■ WORK TASK
The full listing, word for word and free of images, is the expected result.

■ PROVIDED DATA
━━━━━━━━━━━━━━━━

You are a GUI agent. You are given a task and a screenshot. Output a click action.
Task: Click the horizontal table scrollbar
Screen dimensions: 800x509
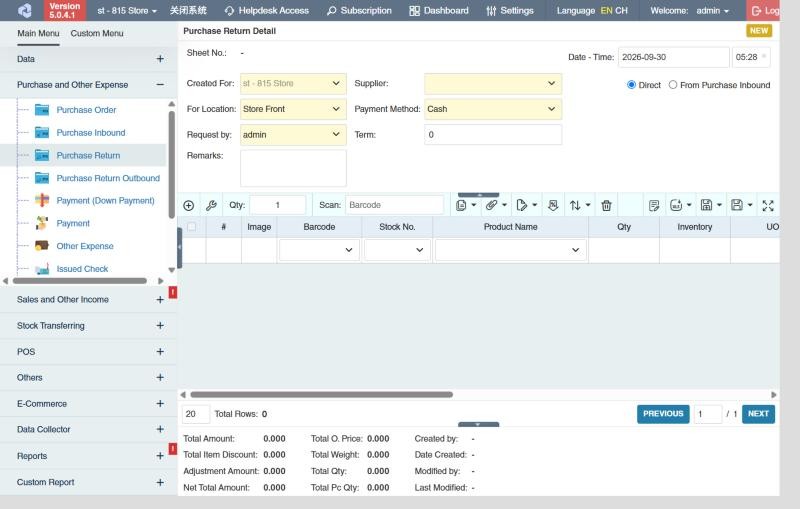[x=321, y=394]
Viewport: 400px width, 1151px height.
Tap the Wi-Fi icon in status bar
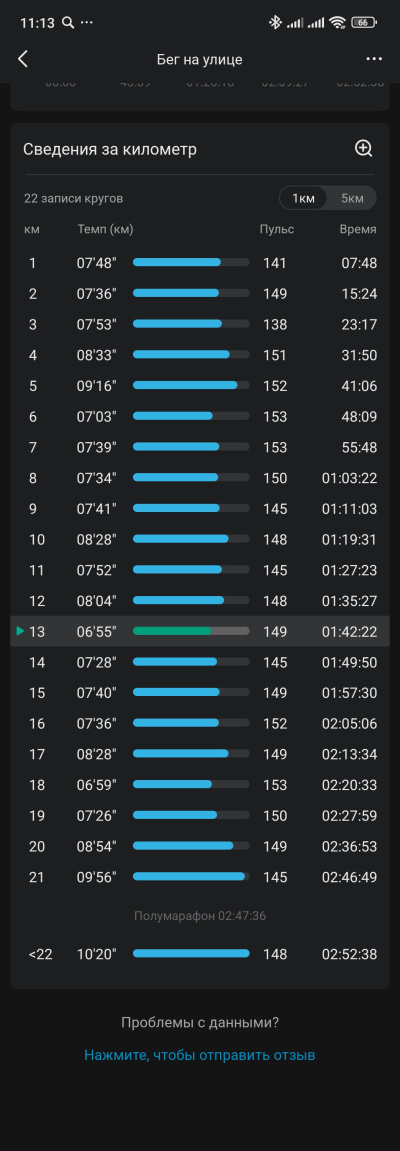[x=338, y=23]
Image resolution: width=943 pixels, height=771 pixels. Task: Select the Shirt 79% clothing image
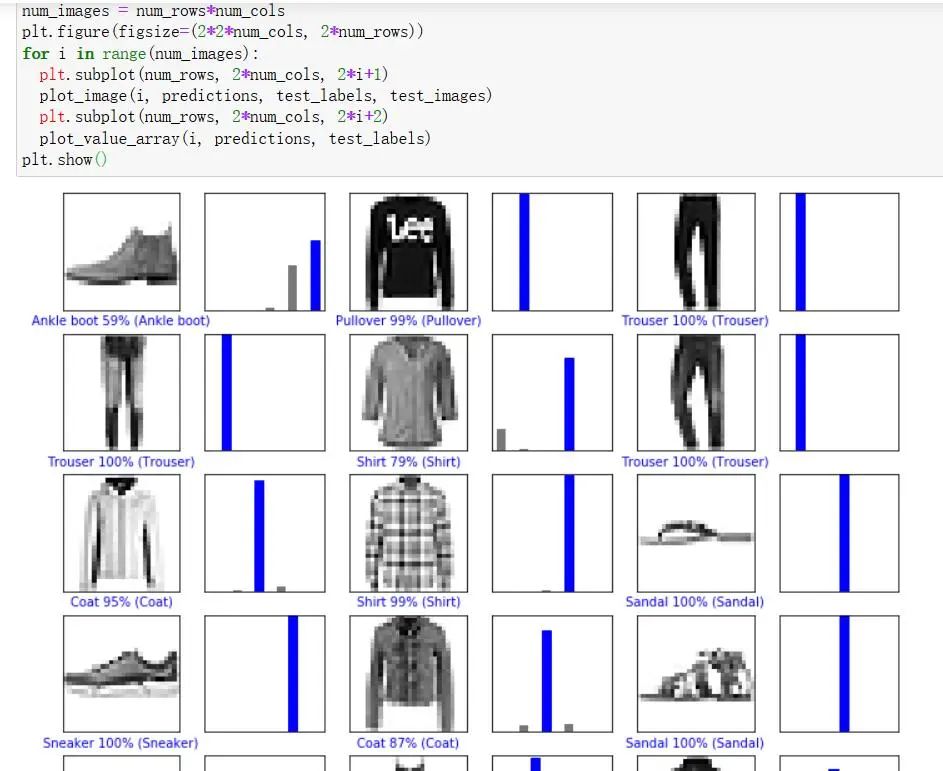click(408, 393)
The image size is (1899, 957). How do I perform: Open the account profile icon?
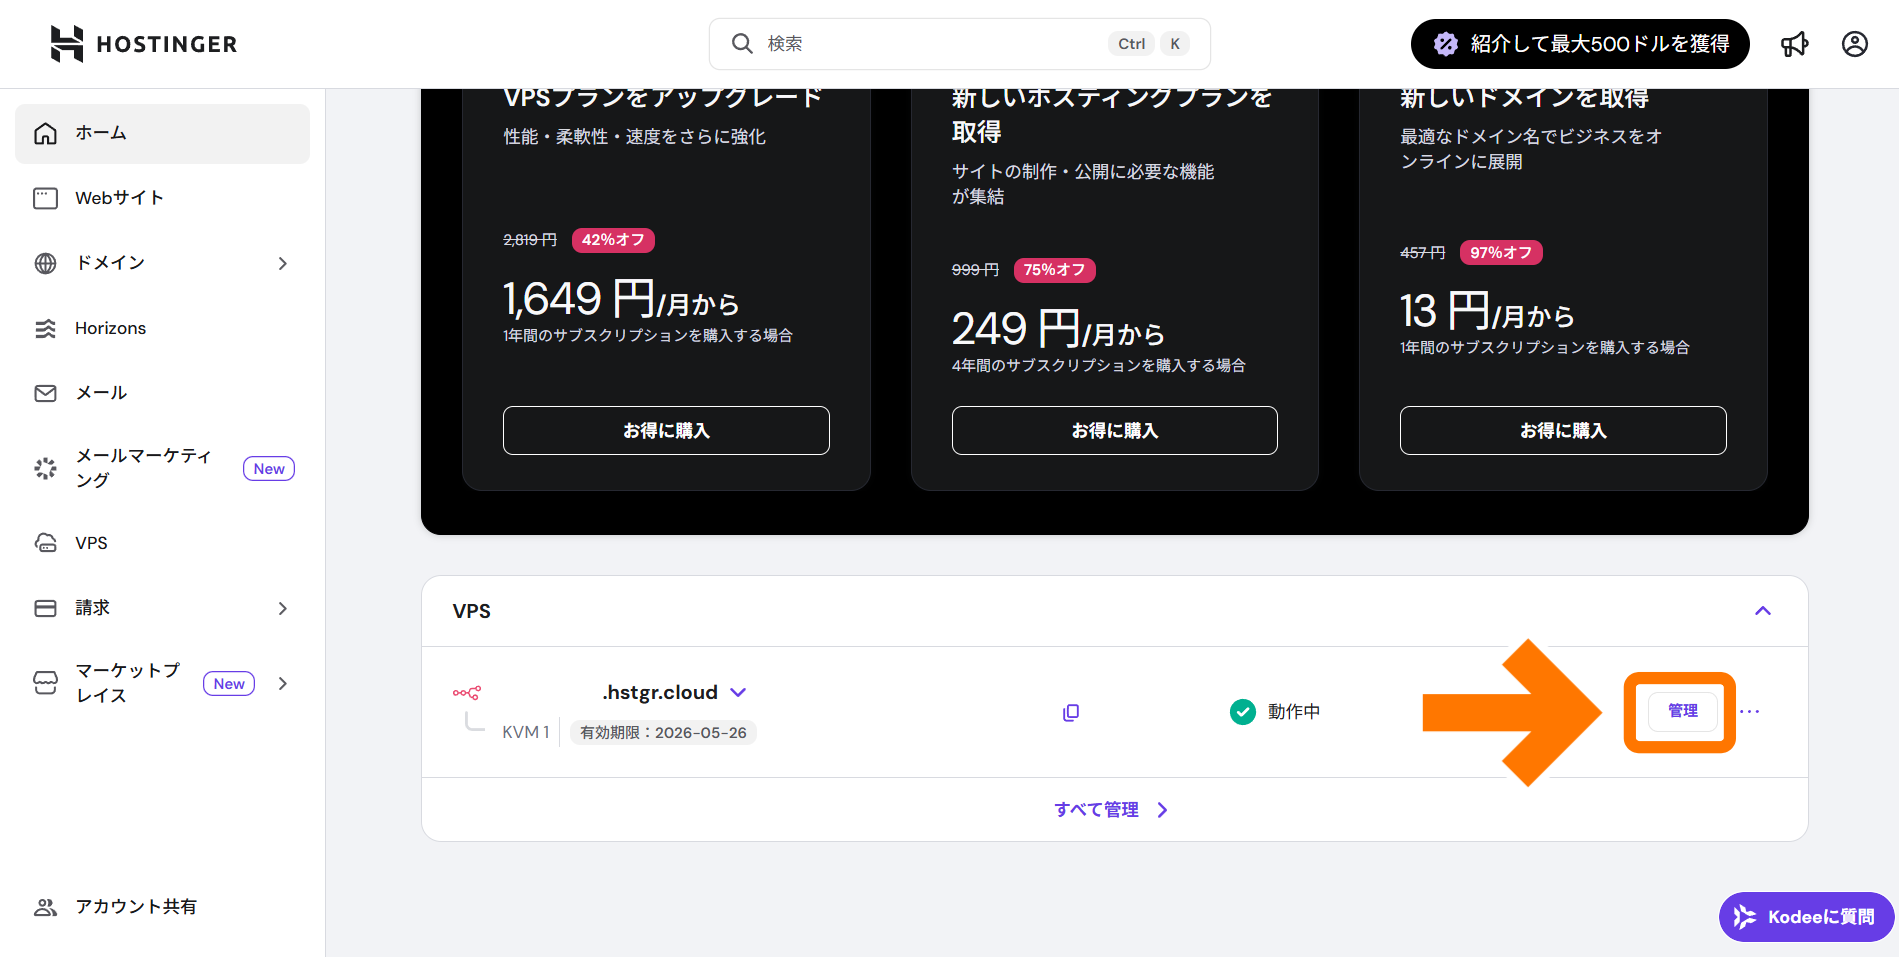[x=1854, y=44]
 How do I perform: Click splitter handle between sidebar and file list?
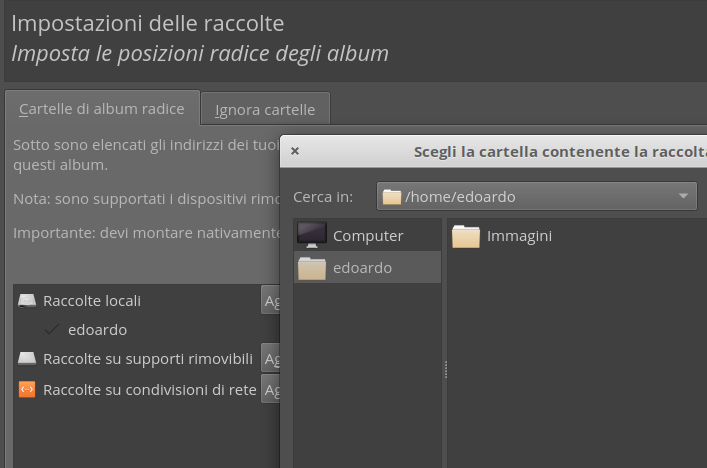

━━━━━━━━━━━━━━━━

■ EXERCISE SOLUTION
You are a GUI agent. You are given a task and a screenshot. Output a click action.
Task: Click the horizontal table scrollbar
Screen dimensions: 800x509
[x=321, y=394]
Viewport: 400px width, 1151px height.
Tap the Wi-Fi icon in status bar
[x=338, y=23]
Image resolution: width=943 pixels, height=771 pixels. Task: Select the Shirt 79% clothing image
click(408, 393)
The image size is (1899, 957). How do I perform: Open the account profile icon?
[x=1854, y=44]
 How do I perform: Click splitter handle between sidebar and file list?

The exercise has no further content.